Echó a un lado las mantas, se levantó y encendió la luz. Por un camino que no logró seguir del todo, Tina saltó de la cama hasta la cómoda.

— ¿Aquí tienes tu juego de té?

— No tengo un juego de té -le contestó-. Todavía no. Buscaba el talonario.

— No sé leer. No he ido a la escuela.

— Te lo leeré yo -le dijo -. Tengo tres mil doscientos dólares. Más de lo que cuesta el escritorio.

— Deberías comprártelo.

— Tienes razón. Venga, tomemos un poco de té y hablemos de ello. ¿Crees que me lo vendería si le ofrezco algo más de lo que pagó por él? ¿Dónde te parece que debería colocarlo?

— Mirando la televisión no -le contestó Tina saltando sobre su hombro -. Así harás los deberes.

— En un rincón no -le dijo-. No me gusta poner nada en los rincones. Contra la ventana.

— ¡De acuerdo!

Subió el fuego del quemador donde tenía el agua, enjuagó la tacita de Tina, y sacó una taza, un plato y una cuchara para él. En el bote quedaban tres bolsitas de té.

— Mañana tendré que comprar más té.

— Y tanto.

— Tina, ¿conoces a una chica llamada Lara?

— Sólo te conozco a ti.

— Te le pareces. Estaba enamorado de Lara…, por eso te compré. Lara era la mujer que estaba delante del hogar.

— Me parece que no me lo has contado.

— Pero la he perdido, no sé cómo. La perdí cuando andaba por la nieve.

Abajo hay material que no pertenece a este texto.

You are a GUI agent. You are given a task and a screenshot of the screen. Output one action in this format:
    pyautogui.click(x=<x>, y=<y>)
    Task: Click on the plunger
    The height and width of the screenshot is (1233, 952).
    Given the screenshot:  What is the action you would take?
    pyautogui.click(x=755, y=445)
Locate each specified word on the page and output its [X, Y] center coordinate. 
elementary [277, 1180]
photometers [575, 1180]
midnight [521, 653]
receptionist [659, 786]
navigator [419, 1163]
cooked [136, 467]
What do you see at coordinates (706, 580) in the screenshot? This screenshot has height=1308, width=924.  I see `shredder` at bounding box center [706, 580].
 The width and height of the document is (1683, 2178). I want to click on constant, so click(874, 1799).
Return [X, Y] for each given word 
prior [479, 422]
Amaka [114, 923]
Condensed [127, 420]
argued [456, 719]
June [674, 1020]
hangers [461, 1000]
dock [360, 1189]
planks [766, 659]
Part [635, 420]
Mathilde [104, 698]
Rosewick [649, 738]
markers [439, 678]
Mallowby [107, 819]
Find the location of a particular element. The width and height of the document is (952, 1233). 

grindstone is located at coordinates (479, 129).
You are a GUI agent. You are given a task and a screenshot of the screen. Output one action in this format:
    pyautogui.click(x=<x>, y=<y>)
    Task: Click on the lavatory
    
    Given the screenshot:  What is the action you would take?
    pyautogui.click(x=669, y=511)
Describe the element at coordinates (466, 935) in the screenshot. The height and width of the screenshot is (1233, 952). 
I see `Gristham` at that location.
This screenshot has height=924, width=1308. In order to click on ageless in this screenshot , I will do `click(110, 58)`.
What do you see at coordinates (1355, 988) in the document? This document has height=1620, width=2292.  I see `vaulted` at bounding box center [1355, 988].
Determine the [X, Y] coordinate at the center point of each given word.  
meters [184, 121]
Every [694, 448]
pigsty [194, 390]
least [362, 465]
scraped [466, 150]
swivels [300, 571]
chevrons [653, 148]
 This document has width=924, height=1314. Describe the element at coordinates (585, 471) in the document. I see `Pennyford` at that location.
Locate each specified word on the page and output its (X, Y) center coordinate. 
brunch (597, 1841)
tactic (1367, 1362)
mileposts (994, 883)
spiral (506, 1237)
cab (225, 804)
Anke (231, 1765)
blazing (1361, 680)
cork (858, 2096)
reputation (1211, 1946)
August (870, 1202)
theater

— Cuando hace mal tiempo hay que abrigarse mucho.

Asintió y le dijo:

— Me compré el abrigo y otras cosas. No sé cómo conseguí dinero y lo puse en el banco. De ahí sale la mayor parte de los tres mil doscientos dólares.

— A lo mejor te lo dio Lara -aventuró Tina.

— No -dijo él. Y luego agregó-: Sí, tal vez me lo dio ella.